> Assignment
Could you output exactly the lines running from the one containing "Screen dimensions: 760x496" to the final line of the listing below, leaving out pictures?

> Data
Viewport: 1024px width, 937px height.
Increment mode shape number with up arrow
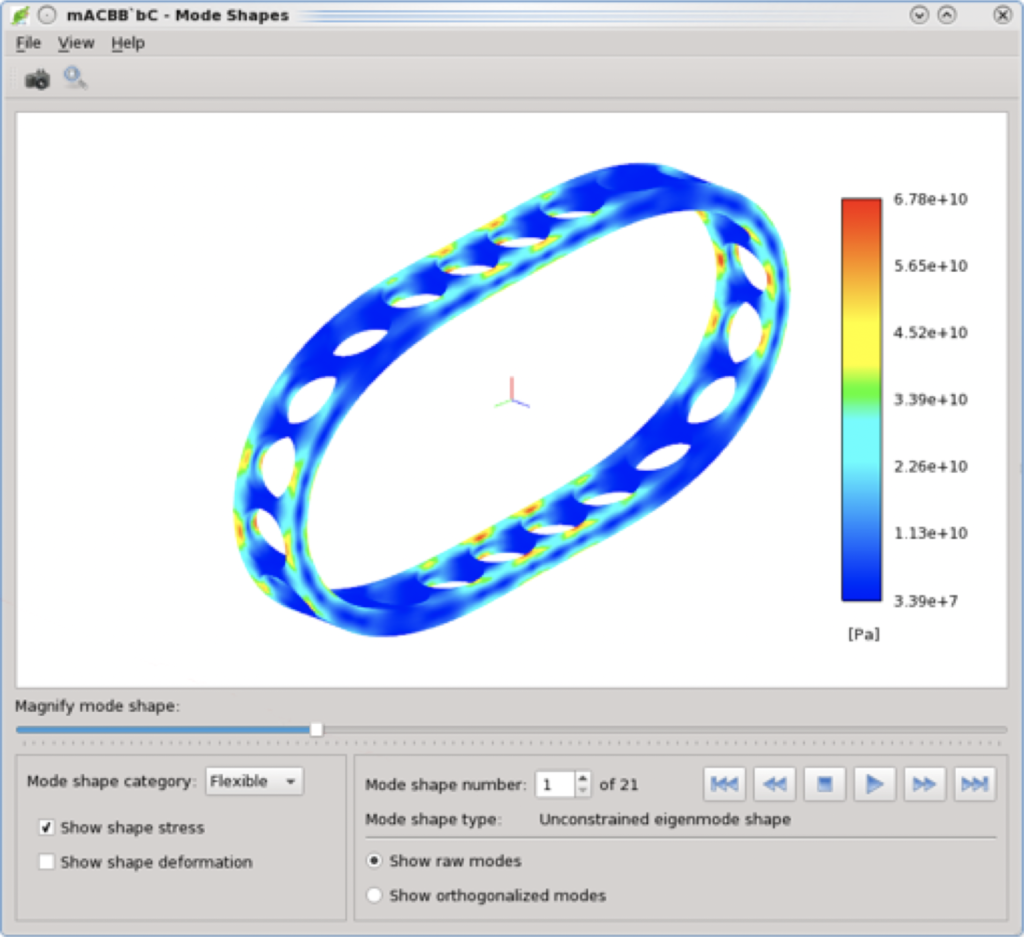tap(583, 778)
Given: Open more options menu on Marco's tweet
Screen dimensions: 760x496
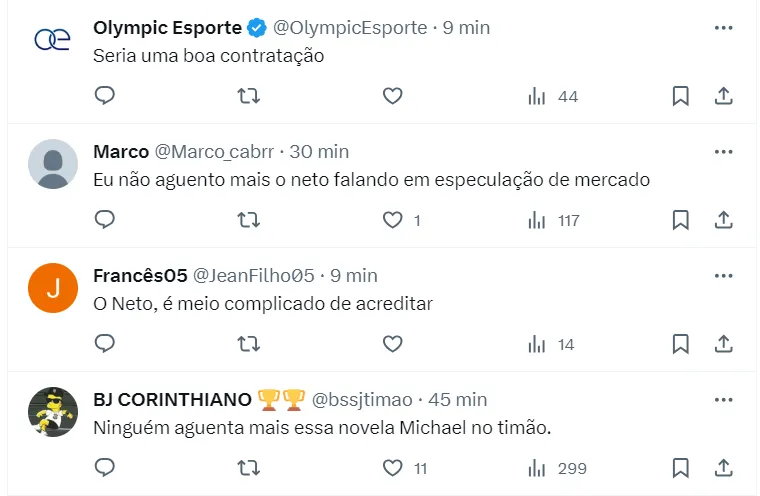Looking at the screenshot, I should click(723, 152).
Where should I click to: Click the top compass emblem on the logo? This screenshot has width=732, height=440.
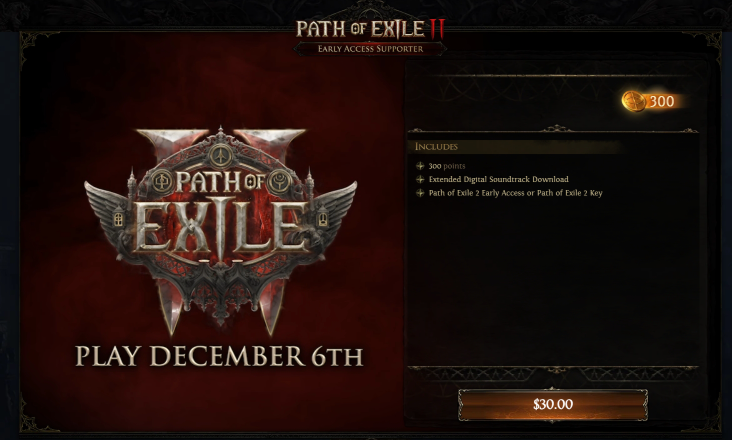(x=221, y=154)
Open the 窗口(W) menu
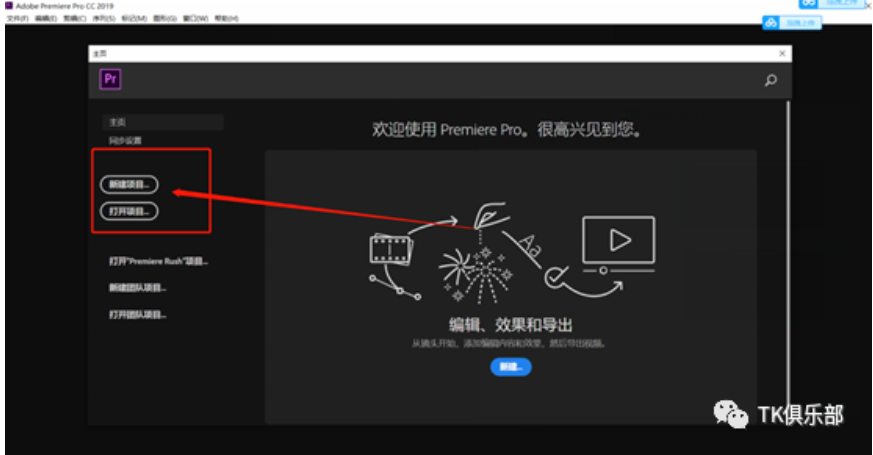The height and width of the screenshot is (455, 873). [x=195, y=18]
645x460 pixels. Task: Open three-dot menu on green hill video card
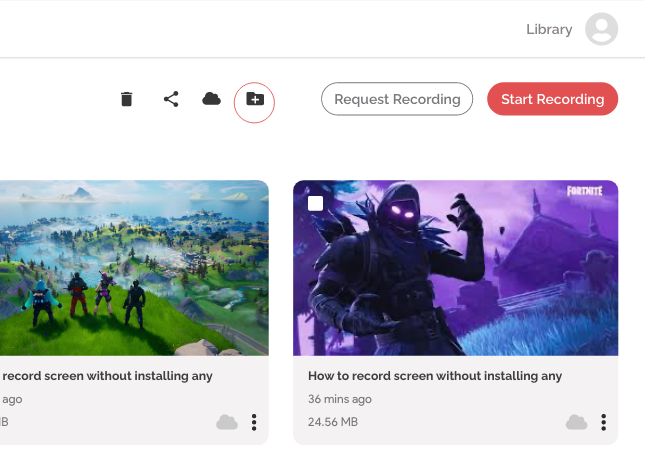pos(254,422)
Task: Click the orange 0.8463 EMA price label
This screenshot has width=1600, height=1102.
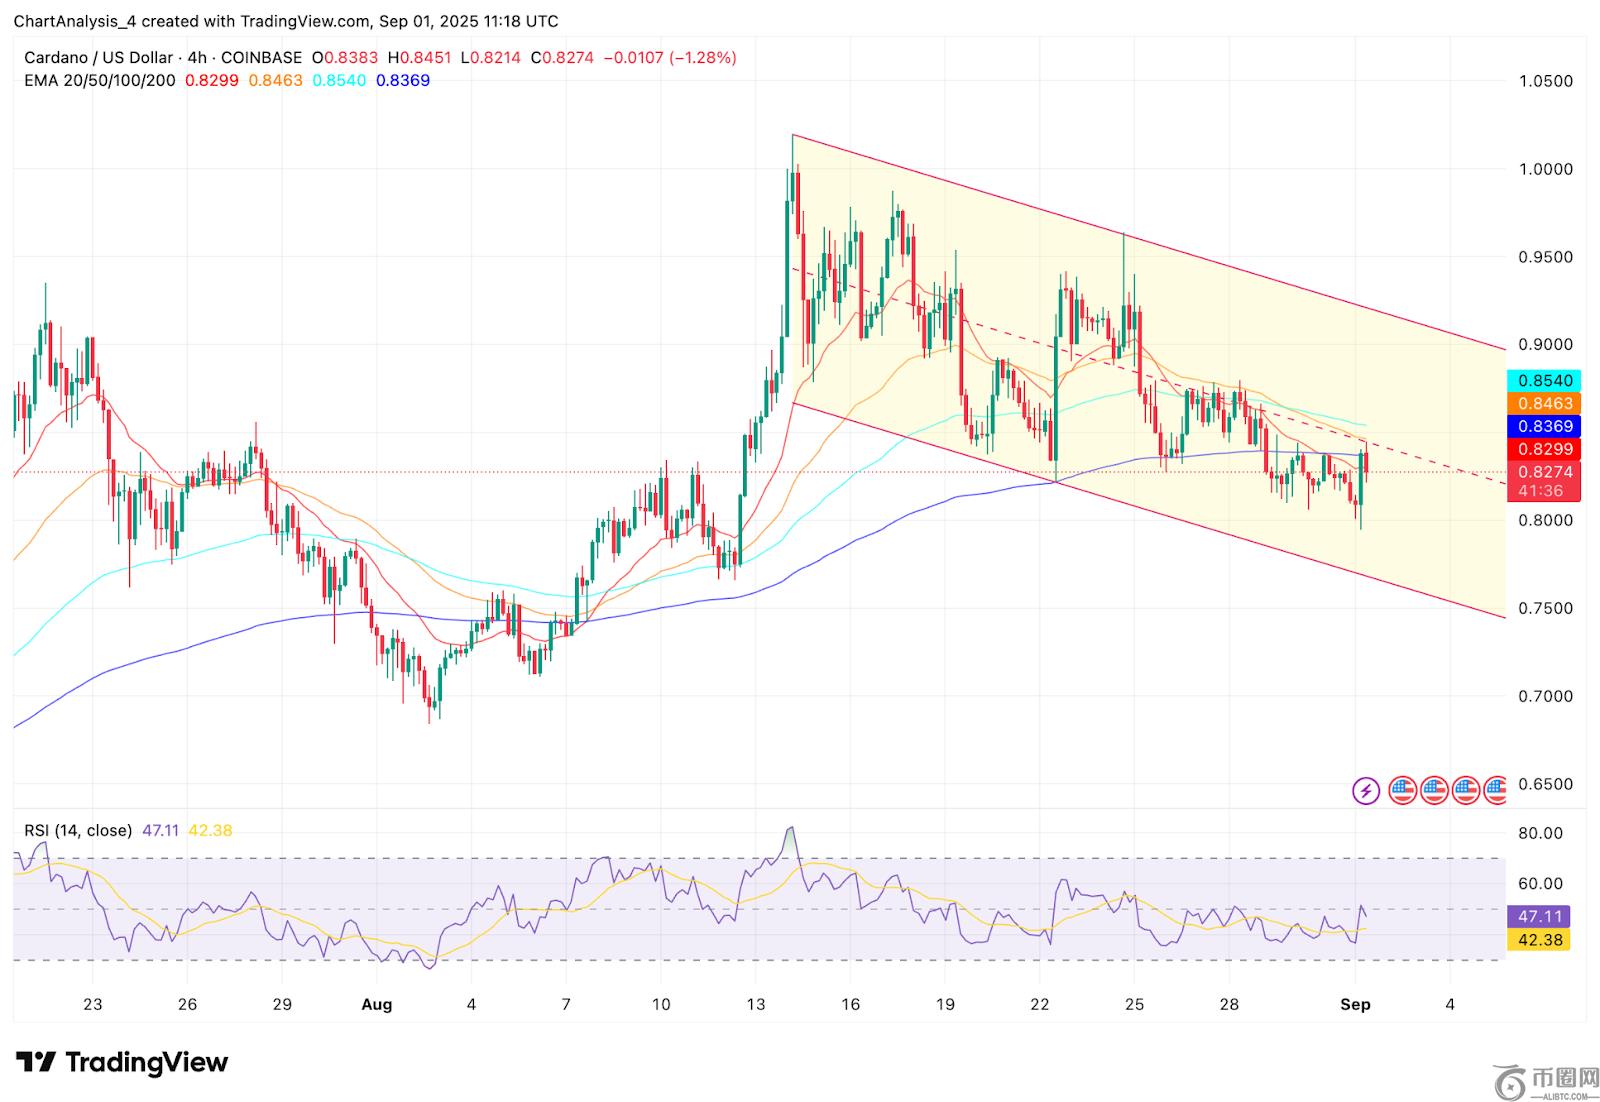Action: tap(1544, 404)
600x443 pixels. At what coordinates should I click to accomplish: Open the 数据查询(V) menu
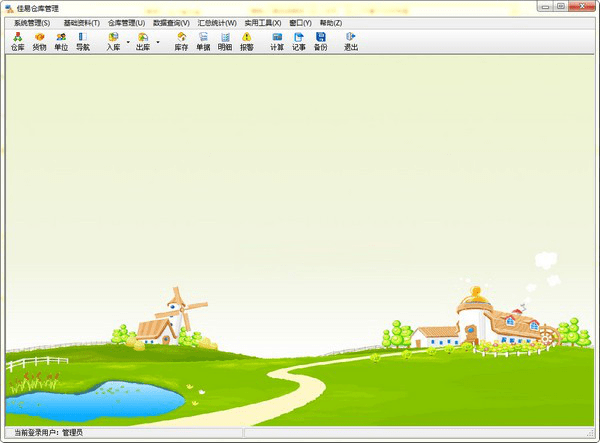[171, 23]
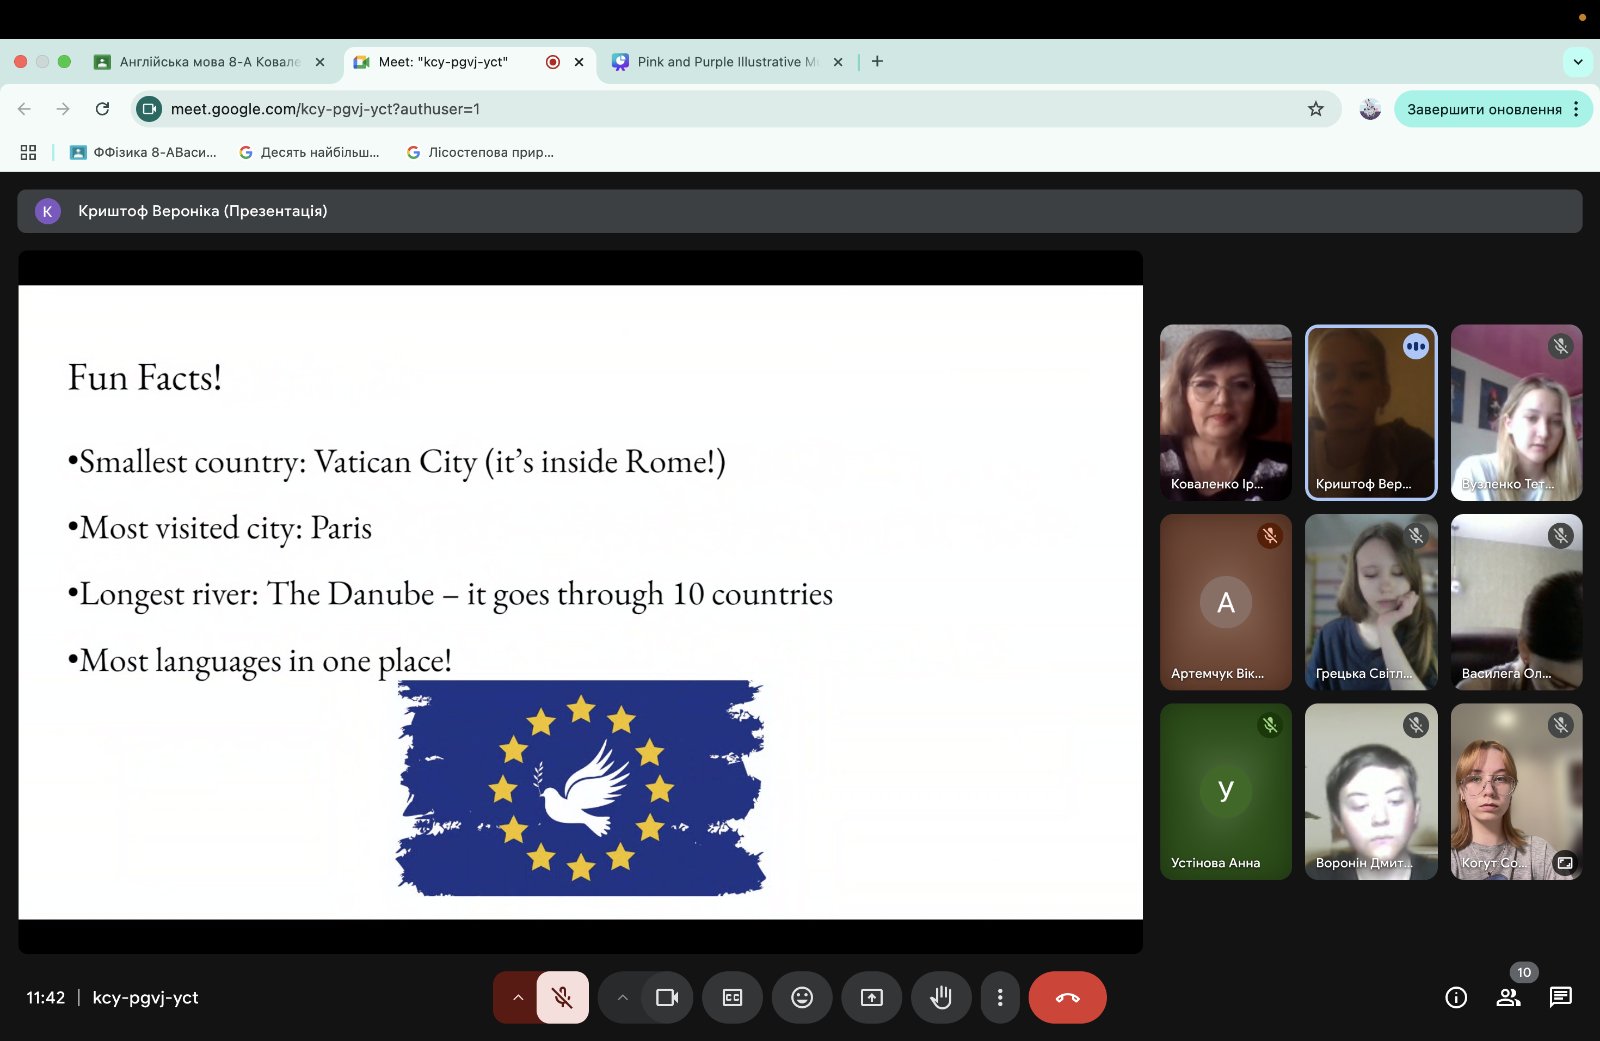Expand video settings arrow beside camera
1600x1041 pixels.
[622, 997]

> Written reply
Screen dimensions: 760x496
Looking at the screenshot, I should click(723, 152).
Where should I click to: Click the top compass emblem on the logo? This screenshot has width=732, height=440.
(x=221, y=154)
Open the 窗口(W) menu
The height and width of the screenshot is (455, 873). [x=195, y=18]
645x460 pixels. Task: Open three-dot menu on green hill video card
pos(254,422)
Task: Click the orange 0.8463 EMA price label
This screenshot has width=1600, height=1102.
Action: tap(1544, 404)
600x443 pixels. At what coordinates should I click to accomplish: Open the 数据查询(V) menu
[171, 23]
Expand video settings arrow beside camera
1600x1041 pixels.
[622, 997]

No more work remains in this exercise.